====== EXTRACT PROVIDED ======
- Born: 28 January 1941 Bristol, England
- Died: 19 November 2010 (aged 69)
- Education: University of Southampton (BSc) University of East Anglia (PhD)
- Scientific career
- Workplaces: University of Bristol University of British Columbia
- Thesis: The cardiovascular adjustments to submergence in amphibians (1965)

= David R. Jones (biologist) =

British-Canadian biologist (1941–2010)

David Robert Jones, (28 January 1941 – 19 November 2010) was a British-born zoologist and biologist.

He was educated at Bristol Cathedral School, the University of Southampton (BSc) and the University of East Anglia (PhD, 1965) He then worked at the University of Bristol.

In 1969 he joined the Zoology Department of the University of British Columbia where he spent the remainder of his career, ultimately becoming a Killam Research Scholar and Professor Emeritus. During his career he was awarded the Fry Medal of the Canadian Society of Zoologists, the Killam Research Prize, the Flavelle Medal of the Royal Society of Canada, Fellowship of the Royal Society of Canada, and the Order of Canada.
====== DATASET ======
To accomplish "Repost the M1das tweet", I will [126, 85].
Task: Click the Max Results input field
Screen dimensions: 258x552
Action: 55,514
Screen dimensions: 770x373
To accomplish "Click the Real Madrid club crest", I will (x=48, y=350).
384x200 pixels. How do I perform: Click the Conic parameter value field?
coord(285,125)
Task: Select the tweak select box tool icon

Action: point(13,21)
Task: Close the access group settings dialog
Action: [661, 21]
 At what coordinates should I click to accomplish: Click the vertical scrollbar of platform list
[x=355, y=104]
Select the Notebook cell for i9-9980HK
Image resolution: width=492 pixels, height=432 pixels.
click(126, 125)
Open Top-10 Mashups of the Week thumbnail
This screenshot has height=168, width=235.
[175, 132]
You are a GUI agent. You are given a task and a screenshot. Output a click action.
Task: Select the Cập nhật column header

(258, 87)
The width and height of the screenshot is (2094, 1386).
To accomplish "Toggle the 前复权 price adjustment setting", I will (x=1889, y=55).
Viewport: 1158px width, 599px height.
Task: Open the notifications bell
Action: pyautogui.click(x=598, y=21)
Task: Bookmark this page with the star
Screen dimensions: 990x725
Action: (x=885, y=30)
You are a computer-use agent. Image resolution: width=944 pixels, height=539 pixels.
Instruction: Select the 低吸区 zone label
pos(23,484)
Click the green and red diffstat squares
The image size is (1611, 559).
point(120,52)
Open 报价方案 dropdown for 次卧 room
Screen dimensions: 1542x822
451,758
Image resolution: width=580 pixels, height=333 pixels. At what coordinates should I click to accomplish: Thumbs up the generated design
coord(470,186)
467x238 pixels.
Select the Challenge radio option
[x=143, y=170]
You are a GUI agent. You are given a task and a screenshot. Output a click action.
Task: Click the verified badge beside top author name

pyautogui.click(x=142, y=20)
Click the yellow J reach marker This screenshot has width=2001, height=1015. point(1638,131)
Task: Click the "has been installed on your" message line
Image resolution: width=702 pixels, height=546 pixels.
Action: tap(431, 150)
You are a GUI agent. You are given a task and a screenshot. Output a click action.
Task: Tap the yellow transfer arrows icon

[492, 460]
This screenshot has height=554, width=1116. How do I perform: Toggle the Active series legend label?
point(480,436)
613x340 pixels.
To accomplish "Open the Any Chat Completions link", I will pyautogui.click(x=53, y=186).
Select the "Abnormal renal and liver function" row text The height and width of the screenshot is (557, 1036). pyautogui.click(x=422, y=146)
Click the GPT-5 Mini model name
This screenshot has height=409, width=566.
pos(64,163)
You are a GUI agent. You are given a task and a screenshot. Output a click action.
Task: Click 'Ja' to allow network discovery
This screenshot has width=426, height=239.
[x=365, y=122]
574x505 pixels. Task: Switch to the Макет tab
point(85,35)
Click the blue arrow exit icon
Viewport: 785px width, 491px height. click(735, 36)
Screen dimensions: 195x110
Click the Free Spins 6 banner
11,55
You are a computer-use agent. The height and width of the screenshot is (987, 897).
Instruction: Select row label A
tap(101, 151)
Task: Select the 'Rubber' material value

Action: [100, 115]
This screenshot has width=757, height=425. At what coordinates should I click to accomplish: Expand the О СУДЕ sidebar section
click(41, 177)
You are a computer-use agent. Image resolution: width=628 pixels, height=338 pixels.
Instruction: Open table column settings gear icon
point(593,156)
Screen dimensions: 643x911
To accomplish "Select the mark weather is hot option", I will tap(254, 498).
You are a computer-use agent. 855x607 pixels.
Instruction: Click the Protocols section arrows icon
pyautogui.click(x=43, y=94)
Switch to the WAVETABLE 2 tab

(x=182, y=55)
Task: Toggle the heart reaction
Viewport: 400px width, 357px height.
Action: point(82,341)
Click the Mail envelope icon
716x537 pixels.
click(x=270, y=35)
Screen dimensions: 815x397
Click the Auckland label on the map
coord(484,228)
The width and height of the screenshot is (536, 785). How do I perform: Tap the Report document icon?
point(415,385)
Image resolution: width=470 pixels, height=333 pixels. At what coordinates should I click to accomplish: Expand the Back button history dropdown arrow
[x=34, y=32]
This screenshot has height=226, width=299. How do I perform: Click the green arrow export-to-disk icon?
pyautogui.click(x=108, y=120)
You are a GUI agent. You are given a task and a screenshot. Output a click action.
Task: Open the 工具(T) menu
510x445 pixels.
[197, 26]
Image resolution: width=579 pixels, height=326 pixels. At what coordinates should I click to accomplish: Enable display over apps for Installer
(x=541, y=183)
======
QUESTIONS TO ANSWER |
a – Please summarize the biography of David R. Jones in two sentences.
b – Answer these questions from the biography of David R. Jones, one per line:
(i) What was the title of his thesis?
(ii) In what year did he join the Zoology Department of the University of British Columbia?
(iii) Which society awarded him the Fry Medal?
c – Write the next part of the biography of David R. Jones, picking up after its final sentence.

EXERCISE RESULTS |
a – David Robert Jones (1941–2010) was a British-born zoologist and biologist who was educated at Bristol Cathedral School, the University of Southampton and the University of East Anglia, and then worked at the University of Bristol. In 1969 he joined the Zoology Department of the University of British Columbia, where he spent the rest of his career, became a Killam Research Scholar and Professor Emeritus, and received honors including the Fry Medal, the Killam Research Prize, the Flavelle Medal, Fellowship of the Royal Society of Canada and the Order of Canada.

b –
(i) The cardiovascular adjustments to submergence in amphibians
(ii) 1969
(iii) The Canadian Society of Zoologists

c –
Some of Jones' innovations were described by the Journal of Experimental Biology: "He was the first to identify and clearly define the role of nasal receptors, chemoreceptors and baroreceptors in diving responses. Indeed, he was the first to demonstrate the existence of baroreceptors in non-mammalian vertebrates. He was the first to obtain recordings of heart rate and blood pressure during flight in birds. He pioneered the application of wave transmission theory to cardiovascular systems in non-mammalian vertebrates. He had a pioneering role in demonstrating the functions of the central nervous system (cognition) and the endocrine system (particularly the catecholamines) in simulated versus voluntary diving in birds and mammals. Dave was also amongst the first to apply NMR technology and microprocessor-controlled real-time monitoring of physiological variables to diving studies".